By 2011 the complexity of the conflicts in Iraq and Afghanistan was evident to journalists in Baghdad and Kabul if not necessarily to editors in London and New York. But by then the reporting of the wars in Libya and Syria was demonstrating a different though equally potent form of naivety. A version of the spirit of 1968 prevailed: antagonisms that predated the Arab Spring were suddenly said to be obsolete; a brave new world was being created at hectic speed. Commentators optimistically suggested that, in the age of satellite television and the internet, traditional forms of repression – censorship, imprisonment, torture, execution – could no longer secure a police state in power; they might even be counter-productive.

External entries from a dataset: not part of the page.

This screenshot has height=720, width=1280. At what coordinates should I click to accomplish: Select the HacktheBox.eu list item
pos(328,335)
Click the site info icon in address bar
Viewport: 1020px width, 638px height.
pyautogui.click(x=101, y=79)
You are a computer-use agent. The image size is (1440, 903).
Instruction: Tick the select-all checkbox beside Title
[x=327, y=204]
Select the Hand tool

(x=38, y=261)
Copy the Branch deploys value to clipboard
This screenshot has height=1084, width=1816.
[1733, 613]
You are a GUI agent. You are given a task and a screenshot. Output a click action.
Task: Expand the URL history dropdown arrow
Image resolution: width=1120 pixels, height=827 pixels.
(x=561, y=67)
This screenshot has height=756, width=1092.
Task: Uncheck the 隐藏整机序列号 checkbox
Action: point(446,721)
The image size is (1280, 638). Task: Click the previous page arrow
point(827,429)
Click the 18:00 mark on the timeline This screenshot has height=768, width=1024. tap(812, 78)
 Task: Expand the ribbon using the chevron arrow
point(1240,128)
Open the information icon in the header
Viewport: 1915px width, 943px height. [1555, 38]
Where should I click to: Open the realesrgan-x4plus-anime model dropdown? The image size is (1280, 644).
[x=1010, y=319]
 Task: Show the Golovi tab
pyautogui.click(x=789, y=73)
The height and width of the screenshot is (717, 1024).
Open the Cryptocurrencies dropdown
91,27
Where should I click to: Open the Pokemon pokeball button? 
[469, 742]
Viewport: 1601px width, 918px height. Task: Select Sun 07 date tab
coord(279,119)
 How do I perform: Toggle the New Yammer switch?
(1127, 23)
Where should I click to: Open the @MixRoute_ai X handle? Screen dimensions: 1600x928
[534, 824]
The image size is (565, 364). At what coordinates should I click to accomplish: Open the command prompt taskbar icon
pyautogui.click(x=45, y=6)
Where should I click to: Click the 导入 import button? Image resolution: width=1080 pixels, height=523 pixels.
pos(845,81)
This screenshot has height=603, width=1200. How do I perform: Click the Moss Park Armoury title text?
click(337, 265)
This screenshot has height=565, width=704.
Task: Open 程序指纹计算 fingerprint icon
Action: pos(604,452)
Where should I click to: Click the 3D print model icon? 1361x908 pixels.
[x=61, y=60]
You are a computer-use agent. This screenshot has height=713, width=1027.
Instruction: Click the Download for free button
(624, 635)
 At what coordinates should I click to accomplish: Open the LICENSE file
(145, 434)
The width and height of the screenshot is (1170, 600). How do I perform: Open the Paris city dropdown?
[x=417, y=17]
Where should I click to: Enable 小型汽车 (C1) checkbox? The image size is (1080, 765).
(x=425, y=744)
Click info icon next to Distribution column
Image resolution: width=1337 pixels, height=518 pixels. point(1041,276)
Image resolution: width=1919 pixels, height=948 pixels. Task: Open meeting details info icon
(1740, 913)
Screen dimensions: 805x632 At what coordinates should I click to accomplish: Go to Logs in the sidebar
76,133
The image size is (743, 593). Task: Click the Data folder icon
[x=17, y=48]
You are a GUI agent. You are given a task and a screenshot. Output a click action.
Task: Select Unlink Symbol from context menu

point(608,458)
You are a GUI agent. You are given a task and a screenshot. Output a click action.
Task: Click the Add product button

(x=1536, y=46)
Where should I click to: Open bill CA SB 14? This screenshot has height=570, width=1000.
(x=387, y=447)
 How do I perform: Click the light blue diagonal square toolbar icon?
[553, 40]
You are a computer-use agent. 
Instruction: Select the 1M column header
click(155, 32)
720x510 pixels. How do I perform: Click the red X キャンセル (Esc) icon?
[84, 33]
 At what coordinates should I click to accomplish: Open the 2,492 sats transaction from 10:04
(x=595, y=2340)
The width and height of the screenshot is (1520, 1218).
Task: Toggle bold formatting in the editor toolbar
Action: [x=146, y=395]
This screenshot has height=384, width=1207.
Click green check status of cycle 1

State control of information and communication had been subverted by blogs, satellite phones and even the mobile phone; YouTube provided the means to expose in the most graphic and immediate way the crimes and violence of security forces.

In March 2011 mass arrests and torture effortlessly crushed the pro-democracy movement in Bahrain. Innovations in information technology may have changed the odds marginally in favour of the opposition, but not enough to prevent counter-revolution – as the military coup in Egypt on 3 July showed. The initial success of street demonstrations led to over-confidence and excessive reliance on spontaneous action; the need for leadership, organisation, unity, and policies that amounted to more than a vague humanitarian agenda – all that was ignored. History – including the histories of their own countries – had nothing to teach this generation of radicals and would-be revolutionaries. They drew no lessons from what happened in Egypt when Nasser seized power in 1952, and didn’t ask whether the Arab uprisings of 2011 might have parallels with the European revolutions of 1848, when easy victories were swiftly reversed. Many members of the intelligentsia in Libya and Syria seemed to live and think within the echo chamber of the internet and had few practical thoughts about the way forward.

Conviction that a toxic government is the root of all evil is the public position of most oppositions, but it’s damaging to trust one’s own propaganda. The Iraqi opposition genuinely believed that Iraq’s sectarian and ethnic problems stemmed from Saddam and that once he was gone all would be well. The opposition in Libya and Syria believed that the regimes of Gaddafi and Assad were so demonstrably bad that it was counter-revolutionary to question whether what came after them would be much better. Foreign reporters have by and large shared these opinions.